DIRECTIVE:
Return every line of the records below that contains the word "should".

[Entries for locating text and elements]
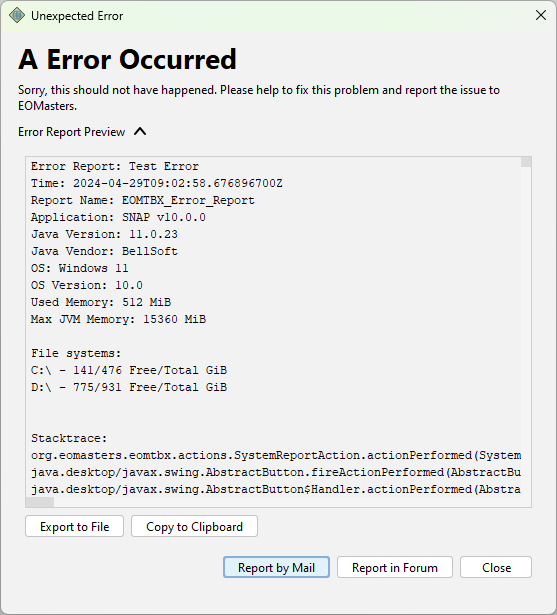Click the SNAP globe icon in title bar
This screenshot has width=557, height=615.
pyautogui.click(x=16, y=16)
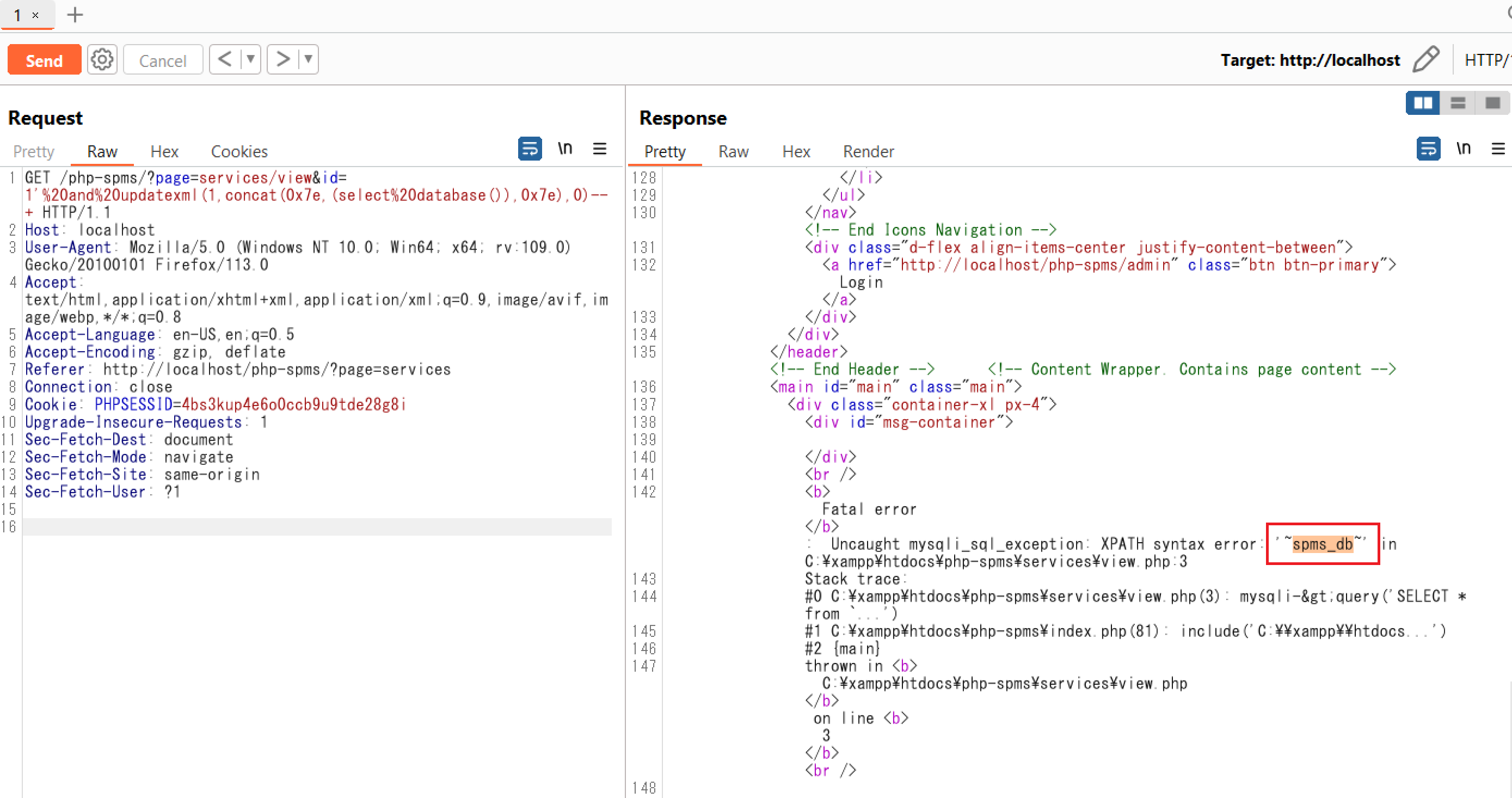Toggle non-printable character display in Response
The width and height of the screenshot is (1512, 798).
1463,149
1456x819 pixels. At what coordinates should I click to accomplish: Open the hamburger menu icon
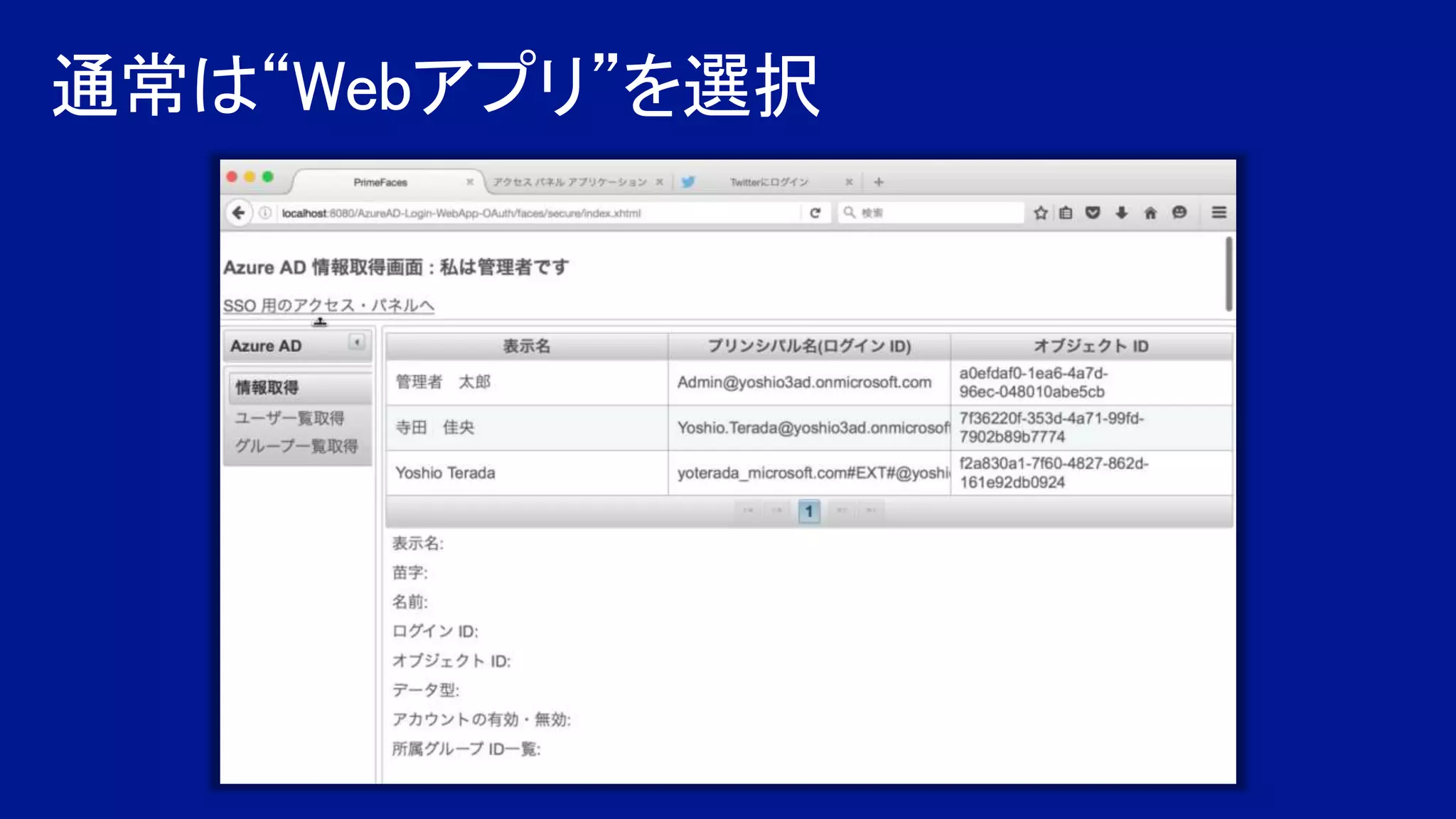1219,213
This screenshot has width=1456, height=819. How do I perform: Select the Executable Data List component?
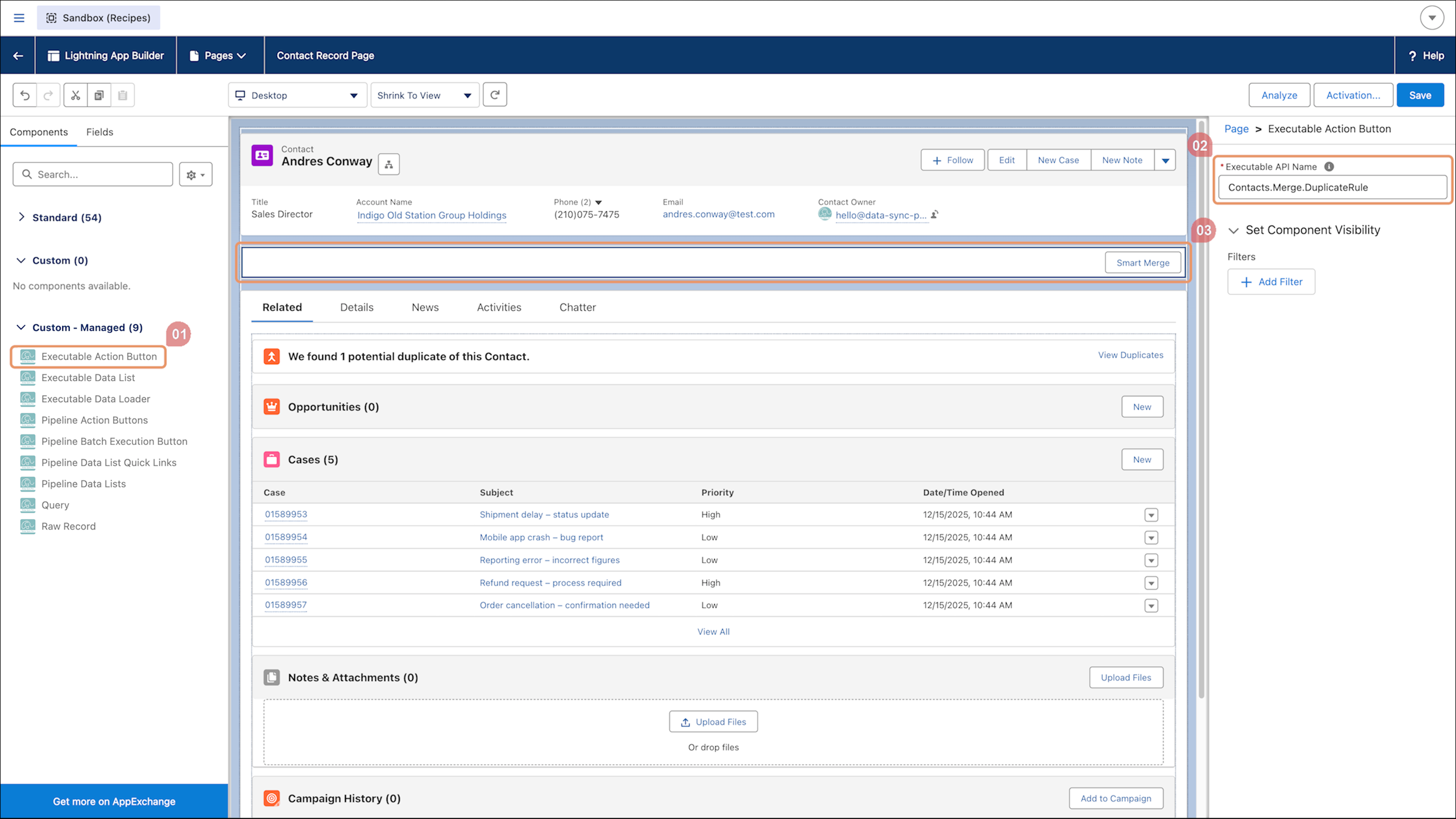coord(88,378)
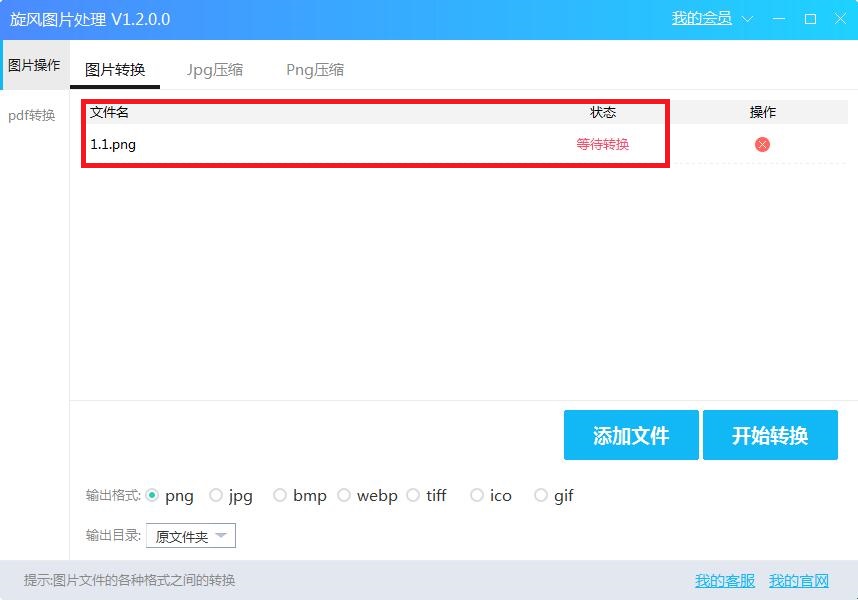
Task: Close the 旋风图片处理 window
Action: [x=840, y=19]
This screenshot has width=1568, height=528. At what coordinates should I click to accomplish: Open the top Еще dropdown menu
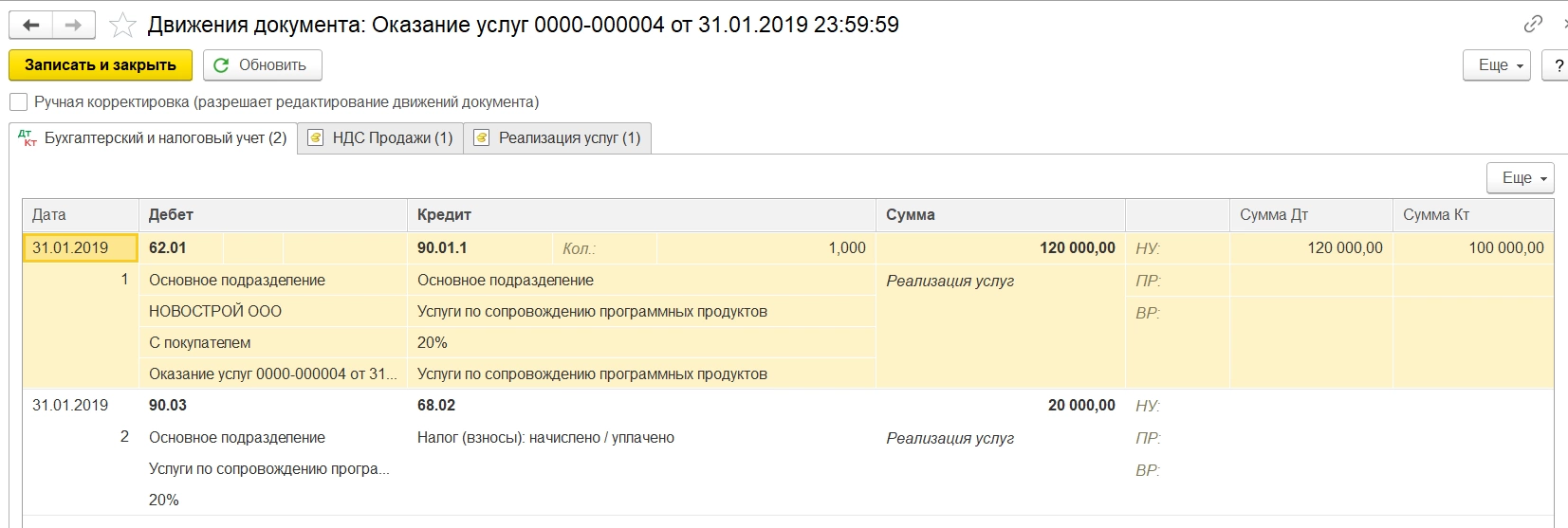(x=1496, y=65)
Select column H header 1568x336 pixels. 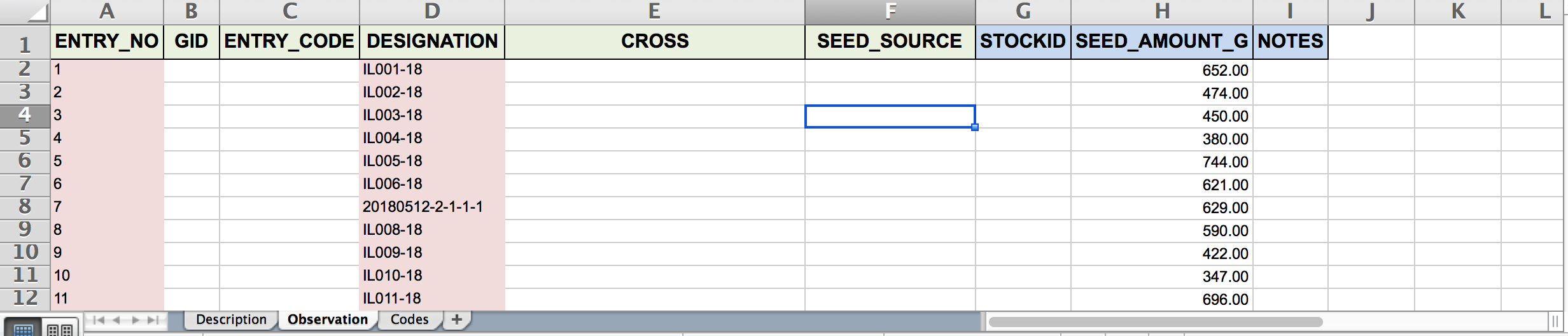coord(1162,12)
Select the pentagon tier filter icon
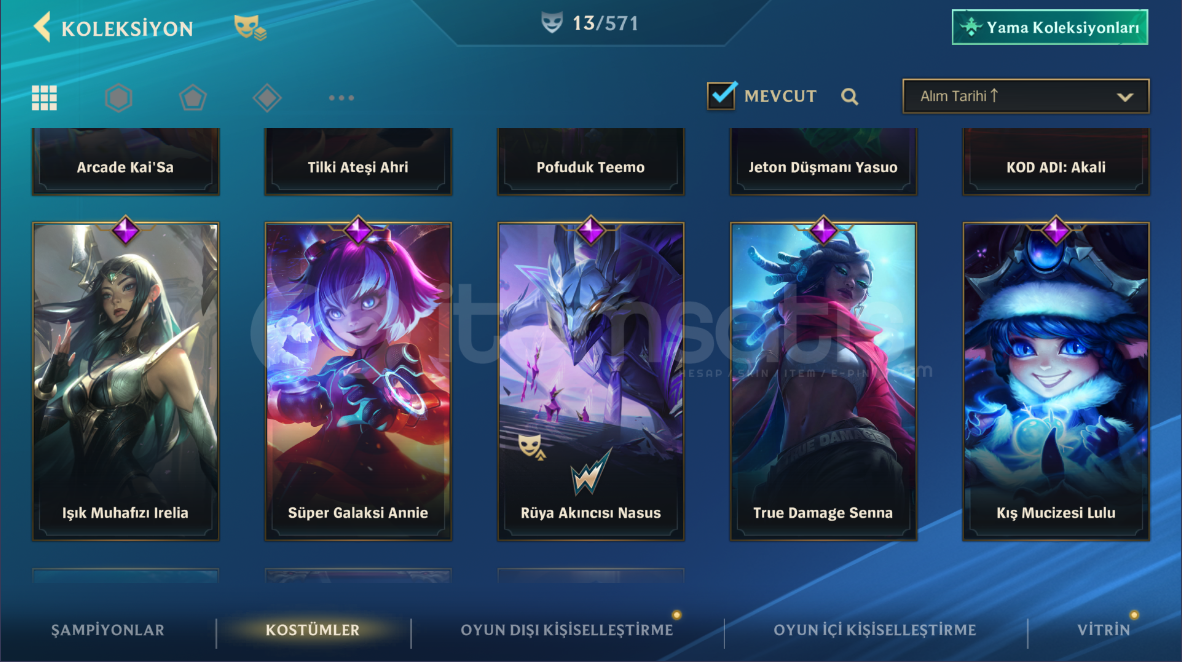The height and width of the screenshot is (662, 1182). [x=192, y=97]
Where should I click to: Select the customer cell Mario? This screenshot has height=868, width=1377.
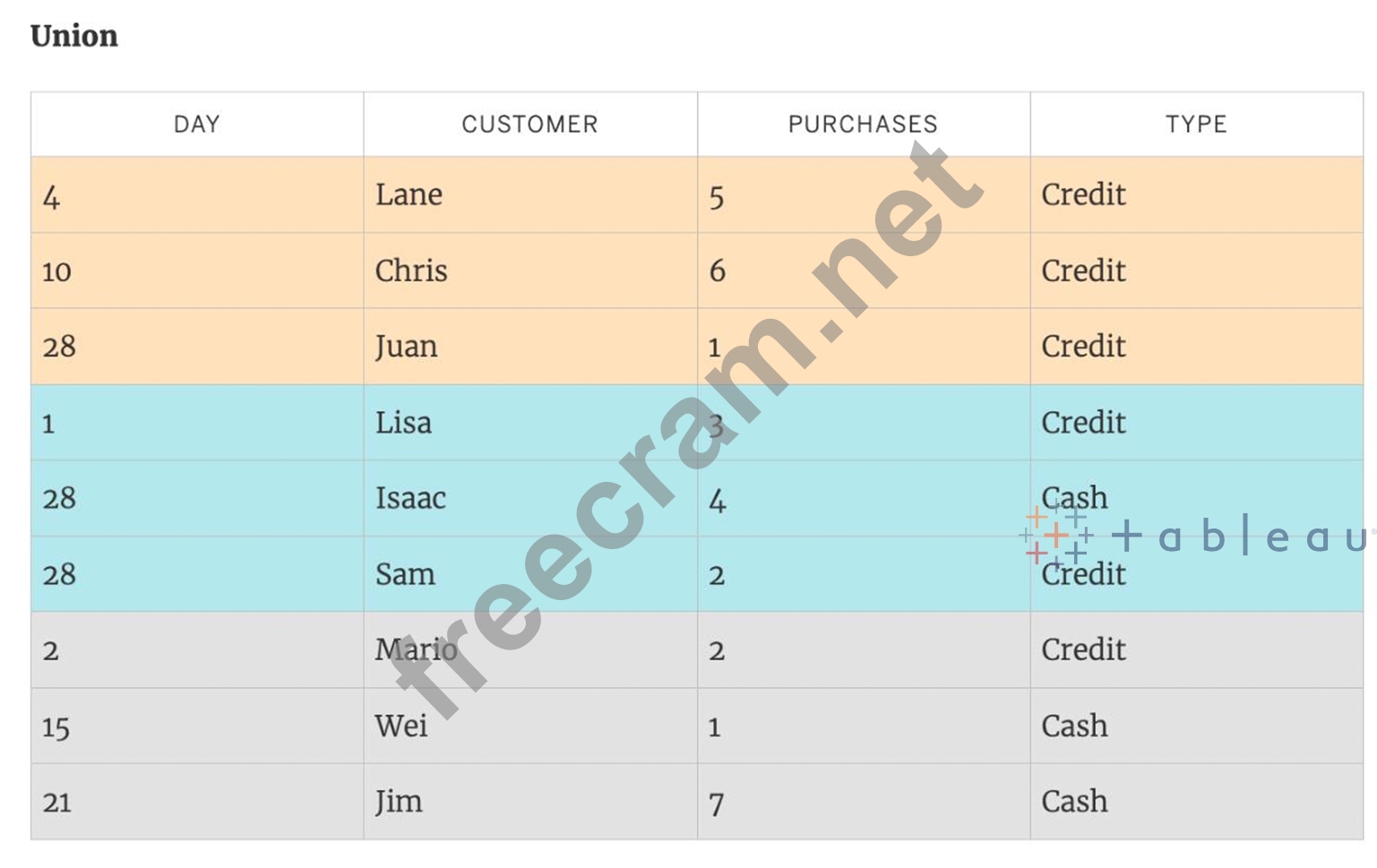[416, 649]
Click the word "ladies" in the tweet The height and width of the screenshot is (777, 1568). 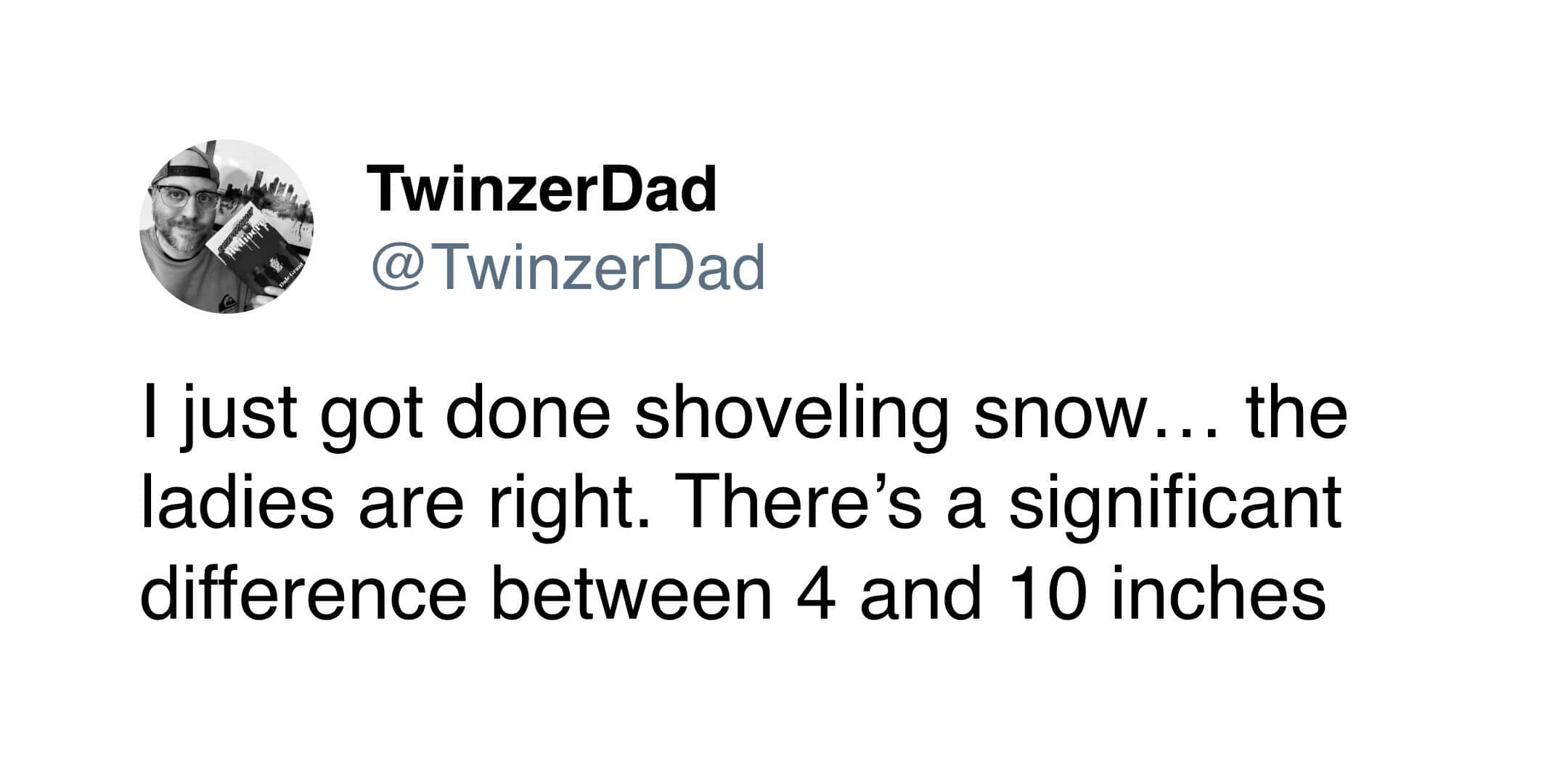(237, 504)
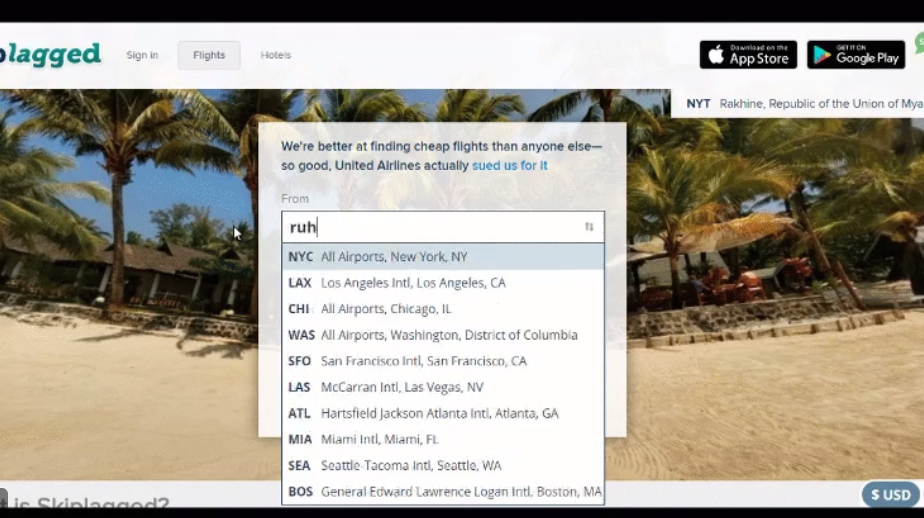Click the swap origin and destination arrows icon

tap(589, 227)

OUTPUT:
1456x819 pixels. At what coordinates should I click to accomplish: Open the hamburger menu icon
This screenshot has width=1568, height=528. At what coordinates should I click to accomplish: Open the top Еще dropdown menu
Where should I click to: Select the customer cell Mario? This screenshot has height=868, width=1377.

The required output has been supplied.